Novelists David Baddiel, Toby Litt and Julian Barnes join Professor Steve Jones and broadcaster Kirsty Young to judge this years Guardian First Book Award. Alan Rusbridger, editor of the Guardian, and Louise Collinge, marketing manager of Borders, will also be on the judging panel, which will be chaired by Claire Armitstead, literary editor of the Guardian.
The Guardian First Book Award panel reflects the diversity of the award, which aims to recognise an authors first book, whether it is fiction, non-fiction or poetry. The winner will receive a prize of £10,000, an advertising package in the Guardian and Observer and an endowment of £1,000 worth of books to a school of their choice.

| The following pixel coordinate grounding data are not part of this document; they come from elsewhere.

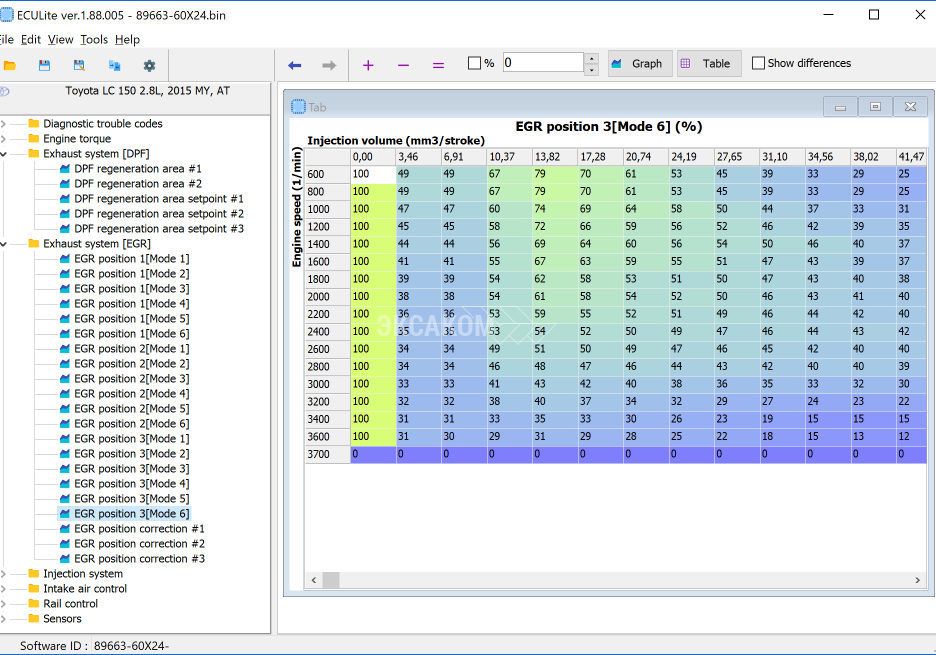Click the save file disk icon
This screenshot has height=655, width=936.
[44, 65]
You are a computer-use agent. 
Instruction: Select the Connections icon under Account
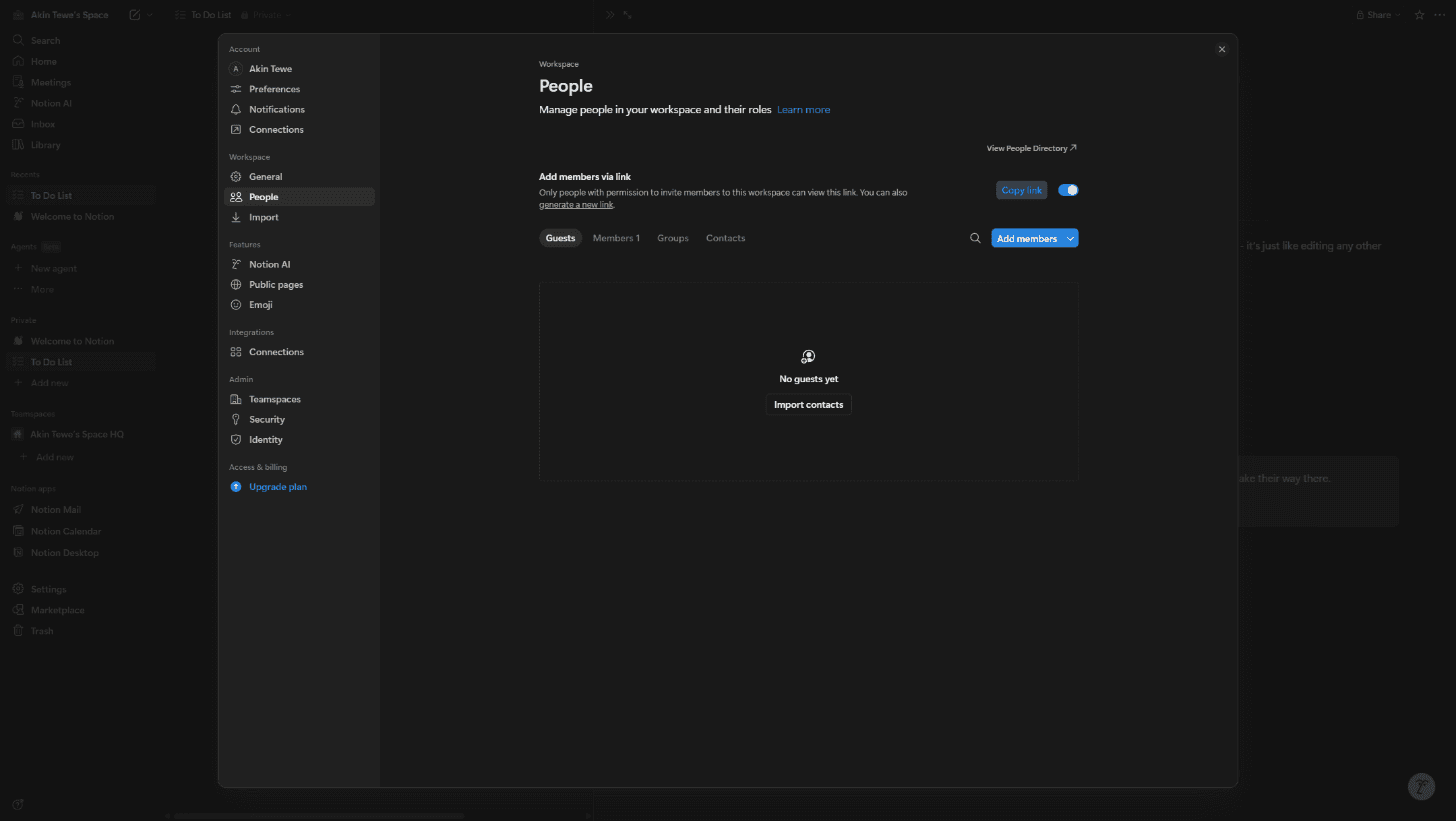click(236, 130)
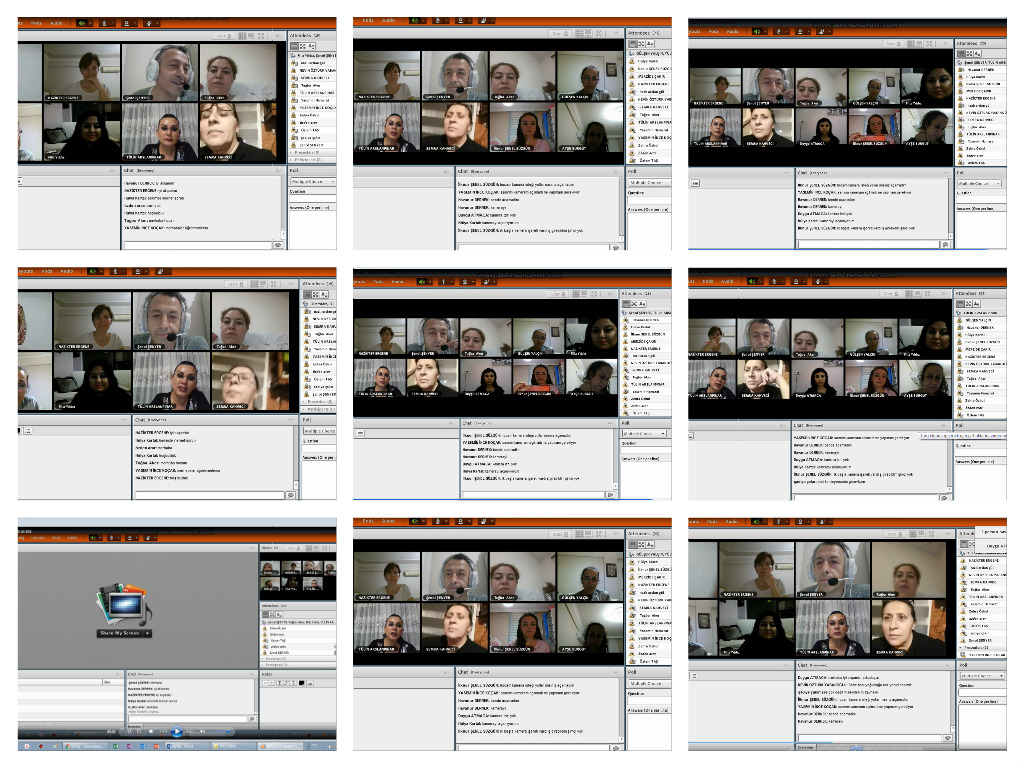Click the play button in the media player bar

(x=177, y=732)
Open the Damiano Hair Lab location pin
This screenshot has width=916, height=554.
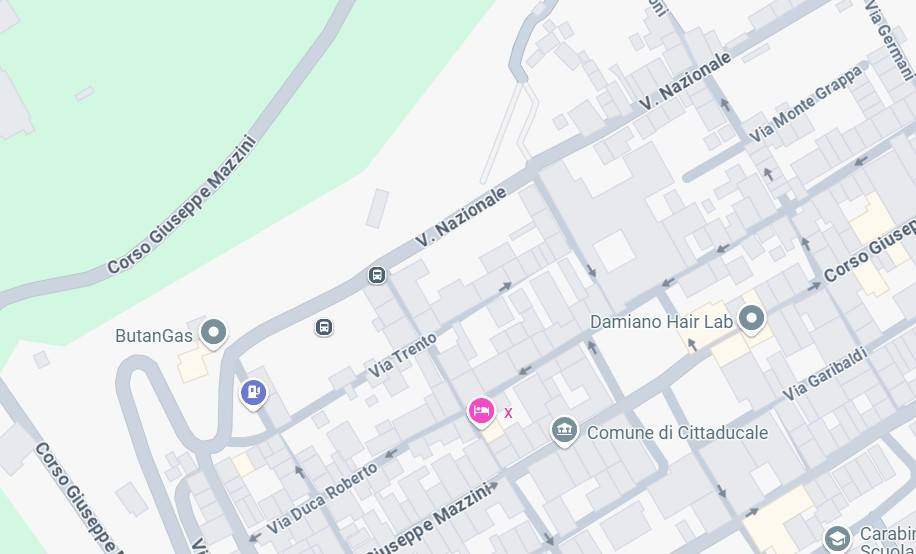point(752,320)
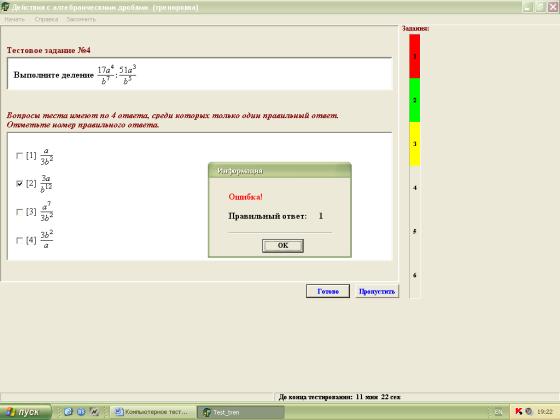Viewport: 560px width, 420px height.
Task: Select green task 2 progress segment
Action: (414, 100)
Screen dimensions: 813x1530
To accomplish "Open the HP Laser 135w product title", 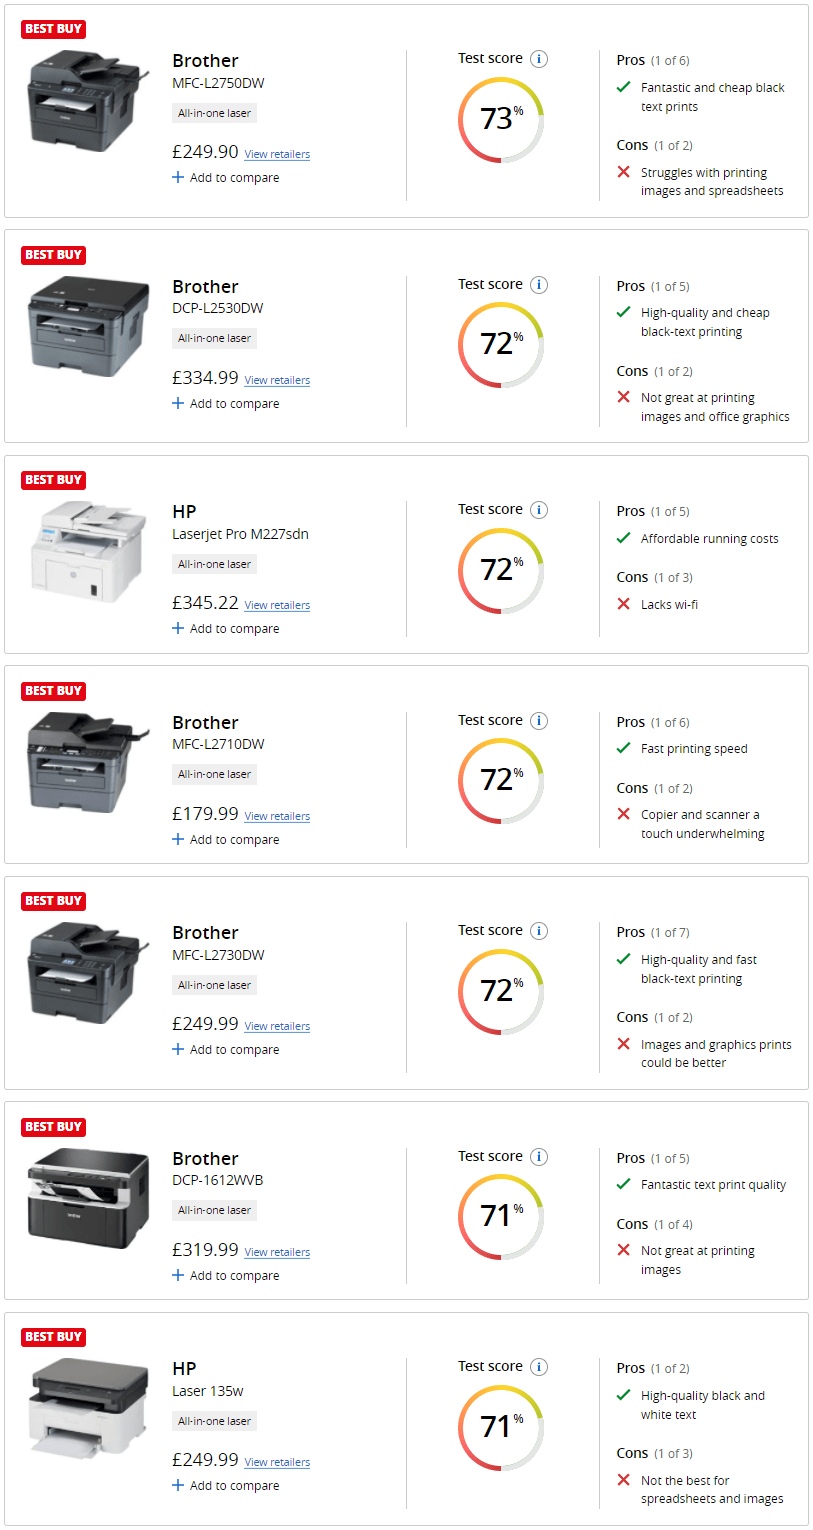I will (184, 1369).
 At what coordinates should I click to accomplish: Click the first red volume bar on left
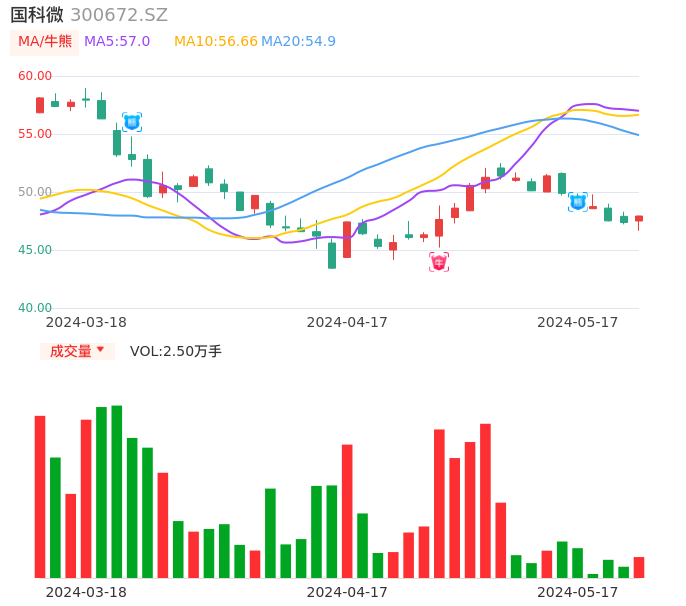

Julian Barnes is the internationally acclaimed author of eight novels including Flauberts Parrot, A History of The World in 10 Chapters and England, England. His new novel, Love, Etc, is published later this year. Writer and comedian David Baddiels hugely successful first novel, Time for Bed, is currently being filmed and has been published in over seven countries worldwide. Toby Litt has published two novels, Beatniks and Corpsing, both to great critical acclaim. His debut collection of short stories, Adventures in Capitalism, won the Curtis Brown Award for most promising student of his year on the Creative Writing course at the University of East Anglia.
Steve Jones, Professor of Genetics at UCL, won the Royal Society Faraday Medal for the Public Understanding of Science in 1998. Kirsty Young, co-presenter of the ITV Lunchtime News, was named Newscaster of the Year for her work on Channel 5 News and has also won the Sir James Carreras Award for Outstanding New Talent.
Alongside the selected judging panel, Borders are running reading groups in their stores in London, Glasgow, Cheshire Oaks and York who will help choose the shortlist from the designated longlist.
The longlist will be announced in August and the shortlist in October.